**Exercise description**
Set down all of the records exactly.

Data entries:
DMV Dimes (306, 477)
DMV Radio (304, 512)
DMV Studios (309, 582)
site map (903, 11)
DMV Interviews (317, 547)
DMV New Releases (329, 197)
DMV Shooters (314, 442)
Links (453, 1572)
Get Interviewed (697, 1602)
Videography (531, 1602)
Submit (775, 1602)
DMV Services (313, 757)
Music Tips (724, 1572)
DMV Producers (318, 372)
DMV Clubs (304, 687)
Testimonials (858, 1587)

**Problem solution**
DMV Dimes (306, 477)
DMV Radio (304, 512)
DMV Studios (309, 582)
site map (903, 11)
DMV Interviews (317, 547)
DMV New Releases (329, 197)
DMV Shooters (314, 442)
Links (453, 1572)
Get Interviewed (697, 1602)
Videography (531, 1602)
Submit (775, 1602)
DMV Services (313, 757)
Music Tips (724, 1572)
DMV Producers (318, 372)
DMV Clubs (304, 687)
Testimonials (858, 1587)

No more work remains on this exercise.